# How do you find instantaneous velocity from a position vs. time graph?

In a graph of position vs. time, the instantaneous velocity at any given point $p \left(x , t\right)$ on the function $x \left(t\right)$ is the derivative of the function $x \left(t\right)$ with respect to time at that point.
The derivative of a function at any given point is simply the instantaneous rate of change of the function at that point. In the case of a graph of position (or distance) vs. time, that means that the derivative at a given point ${p}_{0} \left({t}_{0} , {x}_{0}\right)$ is the instantaneous rate of change in position (accounting for "positive" and "negative" direction) with respect to time.

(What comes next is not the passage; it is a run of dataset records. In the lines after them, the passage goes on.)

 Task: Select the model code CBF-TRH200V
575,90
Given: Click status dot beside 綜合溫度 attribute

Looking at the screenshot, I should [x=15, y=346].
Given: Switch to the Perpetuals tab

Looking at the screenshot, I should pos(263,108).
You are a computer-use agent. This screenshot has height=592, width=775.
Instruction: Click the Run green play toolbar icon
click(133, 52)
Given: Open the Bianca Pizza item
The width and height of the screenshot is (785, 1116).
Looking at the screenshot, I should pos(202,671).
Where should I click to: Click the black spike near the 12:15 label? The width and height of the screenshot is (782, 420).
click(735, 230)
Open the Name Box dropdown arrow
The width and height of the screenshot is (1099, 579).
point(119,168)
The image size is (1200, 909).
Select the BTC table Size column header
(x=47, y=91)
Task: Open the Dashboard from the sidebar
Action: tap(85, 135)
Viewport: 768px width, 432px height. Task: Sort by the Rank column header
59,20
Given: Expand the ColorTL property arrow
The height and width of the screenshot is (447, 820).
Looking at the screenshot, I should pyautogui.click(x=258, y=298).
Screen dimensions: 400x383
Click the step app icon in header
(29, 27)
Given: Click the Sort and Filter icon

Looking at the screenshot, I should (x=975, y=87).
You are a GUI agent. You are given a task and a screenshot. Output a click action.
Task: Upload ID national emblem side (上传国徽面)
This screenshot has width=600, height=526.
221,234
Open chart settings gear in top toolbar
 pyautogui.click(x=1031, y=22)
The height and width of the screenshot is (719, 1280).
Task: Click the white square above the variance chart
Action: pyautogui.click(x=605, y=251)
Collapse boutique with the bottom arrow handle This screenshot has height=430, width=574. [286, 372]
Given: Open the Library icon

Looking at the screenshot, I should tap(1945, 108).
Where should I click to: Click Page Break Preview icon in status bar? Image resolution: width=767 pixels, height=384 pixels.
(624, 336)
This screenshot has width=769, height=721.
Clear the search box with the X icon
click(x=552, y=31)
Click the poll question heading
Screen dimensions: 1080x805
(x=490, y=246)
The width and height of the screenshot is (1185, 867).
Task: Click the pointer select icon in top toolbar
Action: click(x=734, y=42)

As an example, consider a linear distance function (that is, one which can be represented with a line as opposed to a curve). If this were a function of $x$ and $y$, with $y$ as the dependent variable, then our function in slope-intercept form would take the form $y = m x + b$, where $m$ is the slope and $b$ is the value of $y$ at $x = 0$. In this case, $t$ is our independent variable and $x$ is our dependent, so our linear function would take the form $x \left(t\right) = m t + b$.
From algebra, we know that the slope of a line measures the number of units of change in the dependent variable for every single unit of change in the independent variable. Thus, in the line $x \left(t\right) = 2 t + 5$, for every one unit by which $t$ increases, $x$ increases by 2 units. If we were to, for example, assign units of seconds to $t$ and feet to $x$, then every second that passed (that is, every increase of one second in $t$), position (or distance) would increase by two feet (that is $x$ would increase by two feet)
Since our change in distance per unit of change in time will remain the same no matter our starting point $\left({x}_{0} , {t}_{0}\right)$, in this case we can be assured that our instantaneous velocity is the same throughout. Specifically, it is equal to $m = 2$. Differentiating the function with respect to $t$ yields the same answer. Note that this is only identical to our average velocity throughout the function by design: for a non-linear function (such as $x \left(t\right) = {t}^{2}$) this would not be the case, and we would need to use differentiation techniques to find the derivatives of such functions.